Let $$f(t) = \sin(\omega_1 t)+\sin(\omega_2 t)$$.

What condition must $$\omega_1$$ and $$\omega_2$$ satisfy for $$x(t)$$ to be periodic? When $$x(t)$$ is periodic, what is its period?

My Attempt:

Let $$f(t)$$ be periodic.

Let the time period of $$f(t)$$, $$\sin(\omega_1 t)$$ and $$\sin(\omega_2 t)$$ be $$T$$, $$T_1$$ and $$T_2$$ respectively.

Since $$\sin$$ has period $$2\pi$$, $$\sin(\omega t) = \sin(\omega_1 t + 2\pi) = \sin(\omega_1(t + \frac{2\pi}{\omega_1}))$$.

So $$T_1 = \frac{2\pi}{\omega_1}$$ and by the same logic $$T_2 = \frac{2\pi}{\omega_2}$$.

So

\begin{aligned}\\f(t) &= f(t+T) \\ &= \sin(\omega_1 (t + T)) + \sin(\omega_2 (t + T)) \\& = \sin(\omega_1 t + \omega_1 T) + \sin(\omega_2 t + \omega_2 T) \\ &= \sin(\omega_1 t + 2\pi) + \sin(\omega_2 t + 2\pi).\\\end{aligned}

Not really sure that this gets me anywhere...
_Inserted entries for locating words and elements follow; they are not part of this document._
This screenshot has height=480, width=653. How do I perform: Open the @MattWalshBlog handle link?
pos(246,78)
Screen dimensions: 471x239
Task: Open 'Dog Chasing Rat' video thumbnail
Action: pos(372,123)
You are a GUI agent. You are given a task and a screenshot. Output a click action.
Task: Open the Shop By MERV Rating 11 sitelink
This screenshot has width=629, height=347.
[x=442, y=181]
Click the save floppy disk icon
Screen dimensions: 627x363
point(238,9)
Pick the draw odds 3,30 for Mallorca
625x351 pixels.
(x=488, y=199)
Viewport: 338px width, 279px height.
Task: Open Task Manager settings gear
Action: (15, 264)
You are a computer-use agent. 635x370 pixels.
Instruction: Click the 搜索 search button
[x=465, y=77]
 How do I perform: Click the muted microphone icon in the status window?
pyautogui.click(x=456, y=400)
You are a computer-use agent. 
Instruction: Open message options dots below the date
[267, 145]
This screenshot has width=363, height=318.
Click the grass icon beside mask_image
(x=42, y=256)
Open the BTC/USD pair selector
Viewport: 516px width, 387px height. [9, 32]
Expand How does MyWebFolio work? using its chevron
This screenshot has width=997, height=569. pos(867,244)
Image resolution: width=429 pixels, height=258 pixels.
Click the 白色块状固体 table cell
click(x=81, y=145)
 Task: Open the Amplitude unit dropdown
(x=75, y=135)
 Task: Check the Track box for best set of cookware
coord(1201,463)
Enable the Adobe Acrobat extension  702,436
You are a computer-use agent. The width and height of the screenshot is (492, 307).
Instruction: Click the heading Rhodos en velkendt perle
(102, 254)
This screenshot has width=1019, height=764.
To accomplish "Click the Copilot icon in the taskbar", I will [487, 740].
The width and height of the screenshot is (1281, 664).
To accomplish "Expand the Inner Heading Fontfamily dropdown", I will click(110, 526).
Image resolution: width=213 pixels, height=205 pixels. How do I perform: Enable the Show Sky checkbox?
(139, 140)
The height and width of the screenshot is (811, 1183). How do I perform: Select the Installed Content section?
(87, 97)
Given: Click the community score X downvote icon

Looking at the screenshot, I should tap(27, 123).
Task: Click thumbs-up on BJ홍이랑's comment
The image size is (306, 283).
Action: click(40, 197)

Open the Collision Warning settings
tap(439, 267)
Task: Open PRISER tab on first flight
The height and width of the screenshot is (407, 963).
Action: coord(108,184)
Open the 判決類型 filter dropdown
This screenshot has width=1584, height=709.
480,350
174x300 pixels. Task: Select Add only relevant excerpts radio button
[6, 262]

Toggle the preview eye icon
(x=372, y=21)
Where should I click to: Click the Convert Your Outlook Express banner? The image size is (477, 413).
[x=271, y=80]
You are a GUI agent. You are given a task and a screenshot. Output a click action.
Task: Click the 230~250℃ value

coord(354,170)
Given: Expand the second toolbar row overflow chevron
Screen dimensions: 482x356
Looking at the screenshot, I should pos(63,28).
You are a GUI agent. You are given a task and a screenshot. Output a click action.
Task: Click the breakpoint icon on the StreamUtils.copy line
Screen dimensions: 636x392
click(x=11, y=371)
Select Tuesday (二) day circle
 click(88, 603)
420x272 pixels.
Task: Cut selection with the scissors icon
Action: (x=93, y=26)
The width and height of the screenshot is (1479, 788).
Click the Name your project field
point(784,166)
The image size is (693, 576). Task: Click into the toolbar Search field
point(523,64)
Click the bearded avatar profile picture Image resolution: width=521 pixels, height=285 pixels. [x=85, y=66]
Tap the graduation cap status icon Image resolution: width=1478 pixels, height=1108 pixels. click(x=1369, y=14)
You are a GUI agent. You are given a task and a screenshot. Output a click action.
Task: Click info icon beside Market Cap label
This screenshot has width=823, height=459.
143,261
As far as I am aware in order for $$f(t)$$ to be periodic then the time periods of $$\sin(\omega_1 t)$$ and $$\sin(\omega_2 t)$$ must have a rational LCM, so $$f(x)$$ is periodic if there exist $$a$$ and $$b$$ such that $$a T_1 = b T_2 = r$$. Is this correct? If so how can I show this?

• Hint: If $f$ is periodic with period $T$ and has a second derivative, then $f''$ is also periodic with period $T$. Use this to prove that if $\omega_1^2 \ne \omega_2^2$, then the period of $f$ is also a period for both sines. Aug 6, 2017 at 20:23
If $f$ is periodic with period $T$ and has a second derivative, then $f''$ is also periodic with period $T$. Use this to prove that if $\omega_1^2 \ne \omega_2^2$, then the period of $f$ is also a period for both sines
Note that $\omega_1 T$ and $\omega_2 T$ are not necessarily equal to $2\pi$. In fact, $\omega_1 T = 2\pi k_1$, and $\omega_2 T = 2\pi k_2$ for some positive integers $k_1$ and $k_2$. Since $\omega_1 = \frac{2\pi}{T_1}$, and $\omega_2 = \frac{2\pi}{T_2}$, $\omega_1 T = 2\pi k_1$, and $\omega_2 T = 2\pi k_2$ imply $T = k_1 T_1$, and $T = k_2 T_2$. Lastly, we have to find the smallest $T$ that is a multiple of both $T_1$ and $T_2$. Does LCM ring any bell?